Discrepancies in payouts are based on benefits
The catch for the civilian former spouse is that some veterans are ineligible for receiving both disability pay and a federal pension. Many in that situation opt for the disability payments instead, since they’re exempt from income taxation. In those cases, the disability pay isn’t classified as a marital asset, so a former spouse cannot receive any of those funds.

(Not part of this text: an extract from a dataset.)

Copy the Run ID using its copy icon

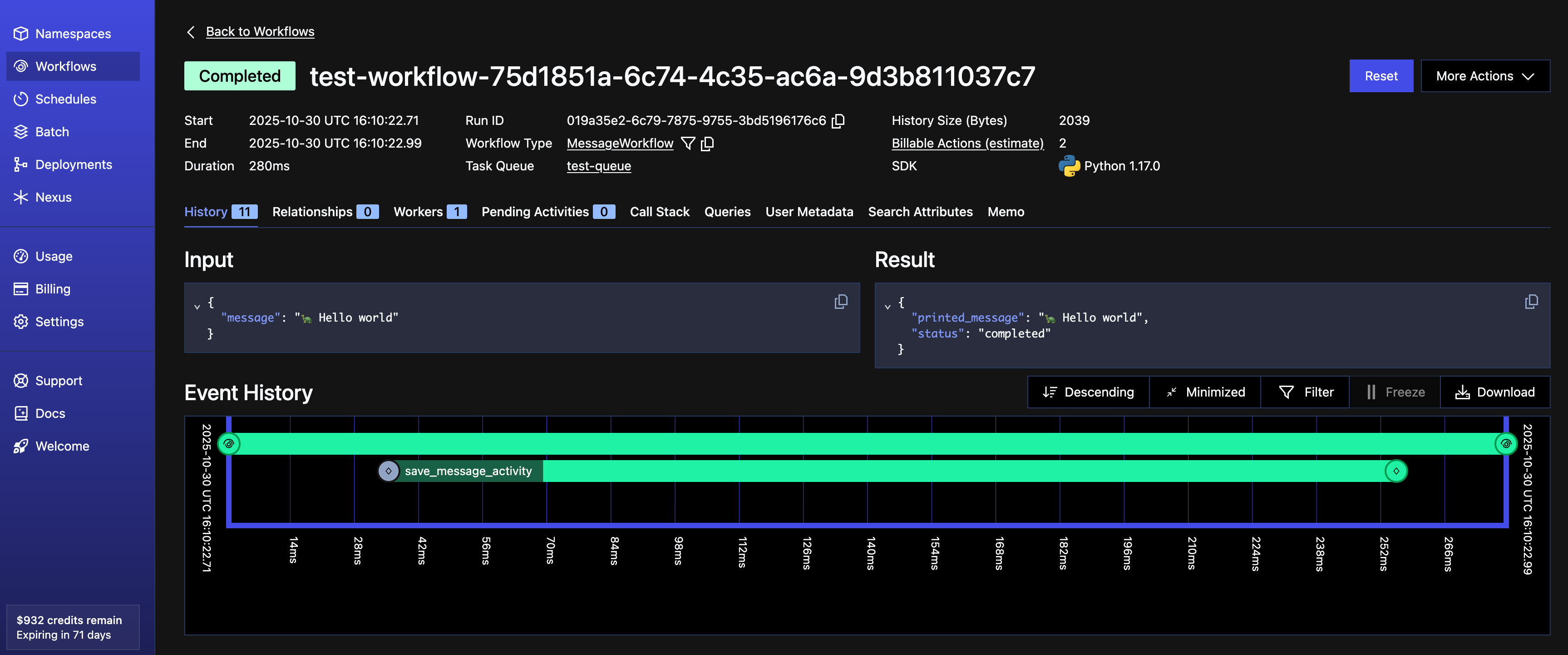coord(838,121)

The Supreme Court ruled that, because of this discrepancy, veterans who select disability cannot be forced to pay additional allocations to an ex-spouse to compensate. As a result, those spouses may have a more difficult time gaining traction after a divorce, since they may receive less payment after litigation.
Using the 10/10 rule
Under the 10/10 rule, people whose veteran ex-spouse will receive pension may ask for their share directly from the Defense Finance and Accounting Service rather than receiving it from their ex-spouse. The 10/10 formula refers to eligibility for this provision based on at least 10 years of marriage and 10 years of military service.
Ultimately, military divorce is more a more complicated process, especially for the civilian half of the relationship, who may have given up a career and other forms of self-sustenance to perform the duties of a military spouse. Getting back on your feet after divorcing a veteran may depend on working with an experienced attorney to understand all of your federally mandated options.